§ **Task**
As an exercise, copy out the entries exactly as written.

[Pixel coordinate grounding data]
----

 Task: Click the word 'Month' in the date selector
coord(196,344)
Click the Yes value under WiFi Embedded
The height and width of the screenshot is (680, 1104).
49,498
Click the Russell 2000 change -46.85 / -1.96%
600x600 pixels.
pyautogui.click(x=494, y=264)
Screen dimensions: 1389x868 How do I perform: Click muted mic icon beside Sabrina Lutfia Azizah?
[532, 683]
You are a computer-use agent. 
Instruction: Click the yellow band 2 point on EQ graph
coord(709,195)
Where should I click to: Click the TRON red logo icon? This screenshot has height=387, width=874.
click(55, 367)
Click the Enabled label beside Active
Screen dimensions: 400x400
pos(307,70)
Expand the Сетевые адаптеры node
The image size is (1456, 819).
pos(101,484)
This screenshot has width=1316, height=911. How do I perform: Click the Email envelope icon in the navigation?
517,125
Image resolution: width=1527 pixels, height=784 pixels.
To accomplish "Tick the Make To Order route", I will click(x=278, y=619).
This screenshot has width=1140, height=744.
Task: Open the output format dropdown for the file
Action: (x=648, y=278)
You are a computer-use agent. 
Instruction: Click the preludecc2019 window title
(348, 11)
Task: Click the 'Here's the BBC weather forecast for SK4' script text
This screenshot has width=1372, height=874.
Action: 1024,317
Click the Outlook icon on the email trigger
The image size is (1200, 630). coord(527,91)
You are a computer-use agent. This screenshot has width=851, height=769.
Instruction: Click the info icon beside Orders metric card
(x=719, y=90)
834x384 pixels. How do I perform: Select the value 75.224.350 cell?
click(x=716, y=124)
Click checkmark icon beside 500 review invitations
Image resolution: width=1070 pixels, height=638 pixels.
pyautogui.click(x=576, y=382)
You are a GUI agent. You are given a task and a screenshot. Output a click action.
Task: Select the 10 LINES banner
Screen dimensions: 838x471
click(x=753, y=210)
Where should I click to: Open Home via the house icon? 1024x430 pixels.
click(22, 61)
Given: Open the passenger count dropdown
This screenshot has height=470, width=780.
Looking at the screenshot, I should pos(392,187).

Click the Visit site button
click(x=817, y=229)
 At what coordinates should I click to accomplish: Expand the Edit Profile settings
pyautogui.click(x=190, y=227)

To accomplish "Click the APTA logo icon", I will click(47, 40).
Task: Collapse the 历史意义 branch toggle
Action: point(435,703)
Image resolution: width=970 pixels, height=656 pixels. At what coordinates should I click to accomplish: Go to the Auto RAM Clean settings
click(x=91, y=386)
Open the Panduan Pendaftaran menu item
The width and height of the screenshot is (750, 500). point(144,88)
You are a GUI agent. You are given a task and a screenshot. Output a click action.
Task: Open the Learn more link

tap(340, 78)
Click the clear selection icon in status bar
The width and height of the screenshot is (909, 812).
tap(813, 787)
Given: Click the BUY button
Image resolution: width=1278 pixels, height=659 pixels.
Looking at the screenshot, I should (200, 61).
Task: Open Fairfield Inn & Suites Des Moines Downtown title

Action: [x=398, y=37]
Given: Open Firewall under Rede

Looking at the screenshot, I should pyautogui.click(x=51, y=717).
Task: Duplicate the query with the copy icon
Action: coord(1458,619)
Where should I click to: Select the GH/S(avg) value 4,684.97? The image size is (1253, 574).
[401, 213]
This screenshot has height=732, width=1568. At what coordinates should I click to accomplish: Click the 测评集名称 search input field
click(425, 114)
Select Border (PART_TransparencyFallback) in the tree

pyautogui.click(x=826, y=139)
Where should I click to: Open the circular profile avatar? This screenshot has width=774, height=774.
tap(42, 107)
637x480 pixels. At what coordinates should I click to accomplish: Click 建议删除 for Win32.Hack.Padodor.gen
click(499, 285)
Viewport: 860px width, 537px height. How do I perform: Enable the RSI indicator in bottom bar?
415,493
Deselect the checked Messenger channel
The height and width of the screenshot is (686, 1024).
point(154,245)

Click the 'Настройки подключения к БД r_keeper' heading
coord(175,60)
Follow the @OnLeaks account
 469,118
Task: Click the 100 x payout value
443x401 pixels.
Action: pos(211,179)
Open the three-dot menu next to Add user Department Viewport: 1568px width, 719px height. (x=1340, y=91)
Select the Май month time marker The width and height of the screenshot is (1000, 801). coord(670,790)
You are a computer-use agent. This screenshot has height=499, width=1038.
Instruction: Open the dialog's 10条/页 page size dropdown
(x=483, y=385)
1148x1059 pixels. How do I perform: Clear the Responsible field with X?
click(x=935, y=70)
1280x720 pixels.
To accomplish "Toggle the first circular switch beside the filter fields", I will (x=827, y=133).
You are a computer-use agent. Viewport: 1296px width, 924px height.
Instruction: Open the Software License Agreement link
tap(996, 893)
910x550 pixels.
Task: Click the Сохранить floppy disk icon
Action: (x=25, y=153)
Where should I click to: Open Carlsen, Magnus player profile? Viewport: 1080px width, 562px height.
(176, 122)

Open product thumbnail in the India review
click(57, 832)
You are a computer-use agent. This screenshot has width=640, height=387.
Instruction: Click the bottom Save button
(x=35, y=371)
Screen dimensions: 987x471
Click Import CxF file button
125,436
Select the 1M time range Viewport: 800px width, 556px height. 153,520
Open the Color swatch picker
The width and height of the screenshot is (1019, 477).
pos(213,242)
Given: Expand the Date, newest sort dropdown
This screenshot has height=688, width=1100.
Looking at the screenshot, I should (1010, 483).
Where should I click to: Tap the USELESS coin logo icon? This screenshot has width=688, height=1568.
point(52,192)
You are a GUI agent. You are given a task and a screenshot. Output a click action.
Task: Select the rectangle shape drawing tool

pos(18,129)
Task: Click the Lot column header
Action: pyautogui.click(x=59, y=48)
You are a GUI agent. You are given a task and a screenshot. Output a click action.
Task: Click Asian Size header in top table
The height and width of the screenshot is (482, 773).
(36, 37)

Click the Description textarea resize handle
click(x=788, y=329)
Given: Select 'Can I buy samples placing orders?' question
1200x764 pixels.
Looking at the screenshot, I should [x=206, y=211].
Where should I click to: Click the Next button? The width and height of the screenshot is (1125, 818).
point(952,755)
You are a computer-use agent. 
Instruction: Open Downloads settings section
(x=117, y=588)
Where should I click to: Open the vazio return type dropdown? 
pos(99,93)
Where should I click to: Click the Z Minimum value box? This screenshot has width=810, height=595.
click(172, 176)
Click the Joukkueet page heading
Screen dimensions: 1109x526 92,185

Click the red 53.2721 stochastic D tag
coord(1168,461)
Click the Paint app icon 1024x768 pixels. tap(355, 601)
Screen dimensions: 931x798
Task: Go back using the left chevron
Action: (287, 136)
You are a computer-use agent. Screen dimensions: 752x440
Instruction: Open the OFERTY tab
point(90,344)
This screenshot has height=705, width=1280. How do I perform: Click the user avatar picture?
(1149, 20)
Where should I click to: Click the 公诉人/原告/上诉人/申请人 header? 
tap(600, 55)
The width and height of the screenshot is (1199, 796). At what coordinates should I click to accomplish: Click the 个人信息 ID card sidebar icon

----

§ **Final answer**
 Task: Click the word 'Month' in the date selector
coord(196,344)
Click the Yes value under WiFi Embedded
The height and width of the screenshot is (680, 1104).
49,498
Click the Russell 2000 change -46.85 / -1.96%
600x600 pixels.
pyautogui.click(x=494, y=264)
Screen dimensions: 1389x868 How do I perform: Click muted mic icon beside Sabrina Lutfia Azizah?
[532, 683]
You are a computer-use agent. 
Instruction: Click the yellow band 2 point on EQ graph
coord(709,195)
Where should I click to: Click the TRON red logo icon? This screenshot has height=387, width=874.
click(55, 367)
Click the Enabled label beside Active
Screen dimensions: 400x400
pos(307,70)
Expand the Сетевые адаптеры node
The image size is (1456, 819).
pos(101,484)
This screenshot has width=1316, height=911. How do I perform: Click the Email envelope icon in the navigation?
517,125
Image resolution: width=1527 pixels, height=784 pixels.
To accomplish "Tick the Make To Order route", I will click(x=278, y=619).
This screenshot has width=1140, height=744.
Task: Open the output format dropdown for the file
Action: (x=648, y=278)
You are a computer-use agent. 
Instruction: Click the preludecc2019 window title
(348, 11)
Task: Click the 'Here's the BBC weather forecast for SK4' script text
This screenshot has width=1372, height=874.
Action: 1024,317
Click the Outlook icon on the email trigger
The image size is (1200, 630). coord(527,91)
You are a computer-use agent. This screenshot has width=851, height=769.
Instruction: Click the info icon beside Orders metric card
(x=719, y=90)
834x384 pixels. How do I perform: Select the value 75.224.350 cell?
click(x=716, y=124)
Click checkmark icon beside 500 review invitations
Image resolution: width=1070 pixels, height=638 pixels.
pyautogui.click(x=576, y=382)
You are a GUI agent. You are given a task and a screenshot. Output a click action.
Task: Select the 10 LINES banner
Screen dimensions: 838x471
click(x=753, y=210)
Where should I click to: Open Home via the house icon? 1024x430 pixels.
click(22, 61)
Given: Open the passenger count dropdown
This screenshot has height=470, width=780.
Looking at the screenshot, I should pos(392,187).

Click the Visit site button
click(x=817, y=229)
 At what coordinates should I click to accomplish: Expand the Edit Profile settings
pyautogui.click(x=190, y=227)

To accomplish "Click the APTA logo icon", I will click(47, 40).
Task: Collapse the 历史意义 branch toggle
Action: point(435,703)
Image resolution: width=970 pixels, height=656 pixels. At what coordinates should I click to accomplish: Go to the Auto RAM Clean settings
click(x=91, y=386)
Open the Panduan Pendaftaran menu item
The width and height of the screenshot is (750, 500). point(144,88)
You are a GUI agent. You are given a task and a screenshot. Output a click action.
Task: Open the Learn more link

tap(340, 78)
Click the clear selection icon in status bar
The width and height of the screenshot is (909, 812).
tap(813, 787)
Given: Click the BUY button
Image resolution: width=1278 pixels, height=659 pixels.
Looking at the screenshot, I should (200, 61).
Task: Open Fairfield Inn & Suites Des Moines Downtown title

Action: [x=398, y=37]
Given: Open Firewall under Rede

Looking at the screenshot, I should pyautogui.click(x=51, y=717).
Task: Duplicate the query with the copy icon
Action: coord(1458,619)
Where should I click to: Select the GH/S(avg) value 4,684.97? The image size is (1253, 574).
[401, 213]
This screenshot has height=732, width=1568. At what coordinates should I click to accomplish: Click the 测评集名称 search input field
click(425, 114)
Select Border (PART_TransparencyFallback) in the tree

pyautogui.click(x=826, y=139)
Where should I click to: Open the circular profile avatar? This screenshot has width=774, height=774.
tap(42, 107)
637x480 pixels. At what coordinates should I click to accomplish: Click 建议删除 for Win32.Hack.Padodor.gen
click(499, 285)
Viewport: 860px width, 537px height. How do I perform: Enable the RSI indicator in bottom bar?
415,493
Deselect the checked Messenger channel
The height and width of the screenshot is (686, 1024).
point(154,245)

Click the 'Настройки подключения к БД r_keeper' heading
coord(175,60)
Follow the @OnLeaks account
 469,118
Task: Click the 100 x payout value
443x401 pixels.
Action: pos(211,179)
Open the three-dot menu next to Add user Department Viewport: 1568px width, 719px height. (x=1340, y=91)
Select the Май month time marker The width and height of the screenshot is (1000, 801). coord(670,790)
You are a computer-use agent. This screenshot has height=499, width=1038.
Instruction: Open the dialog's 10条/页 page size dropdown
(x=483, y=385)
1148x1059 pixels. How do I perform: Clear the Responsible field with X?
click(x=935, y=70)
1280x720 pixels.
To accomplish "Toggle the first circular switch beside the filter fields", I will (x=827, y=133).
You are a computer-use agent. Viewport: 1296px width, 924px height.
Instruction: Open the Software License Agreement link
tap(996, 893)
910x550 pixels.
Task: Click the Сохранить floppy disk icon
Action: (x=25, y=153)
Where should I click to: Open Carlsen, Magnus player profile? Viewport: 1080px width, 562px height.
(176, 122)

Open product thumbnail in the India review
click(57, 832)
You are a computer-use agent. This screenshot has width=640, height=387.
Instruction: Click the bottom Save button
(x=35, y=371)
Screen dimensions: 987x471
Click Import CxF file button
125,436
Select the 1M time range Viewport: 800px width, 556px height. 153,520
Open the Color swatch picker
The width and height of the screenshot is (1019, 477).
pos(213,242)
Given: Expand the Date, newest sort dropdown
This screenshot has height=688, width=1100.
Looking at the screenshot, I should (1010, 483).
Where should I click to: Tap the USELESS coin logo icon? This screenshot has width=688, height=1568.
point(52,192)
You are a GUI agent. You are given a task and a screenshot. Output a click action.
Task: Select the rectangle shape drawing tool

pos(18,129)
Task: Click the Lot column header
Action: pyautogui.click(x=59, y=48)
You are a GUI agent. You are given a task and a screenshot. Output a click action.
Task: Click Asian Size header in top table
The height and width of the screenshot is (482, 773).
(36, 37)

Click the Description textarea resize handle
click(x=788, y=329)
Given: Select 'Can I buy samples placing orders?' question
1200x764 pixels.
Looking at the screenshot, I should [x=206, y=211].
Where should I click to: Click the Next button? The width and height of the screenshot is (1125, 818).
point(952,755)
You are a computer-use agent. 
Instruction: Open Downloads settings section
(x=117, y=588)
Where should I click to: Open the vazio return type dropdown? 
pos(99,93)
Where should I click to: Click the Z Minimum value box? This screenshot has width=810, height=595.
click(172, 176)
Click the Joukkueet page heading
Screen dimensions: 1109x526 92,185

Click the red 53.2721 stochastic D tag
coord(1168,461)
Click the Paint app icon 1024x768 pixels. tap(355, 601)
Screen dimensions: 931x798
Task: Go back using the left chevron
Action: (287, 136)
You are a computer-use agent. Screen dimensions: 752x440
Instruction: Open the OFERTY tab
point(90,344)
This screenshot has height=705, width=1280. How do I perform: Click the user avatar picture?
(1149, 20)
Where should I click to: Click the 公诉人/原告/上诉人/申请人 header? 
tap(600, 55)
The width and height of the screenshot is (1199, 796). At what coordinates should I click to accomplish: Click the 个人信息 ID card sidebar icon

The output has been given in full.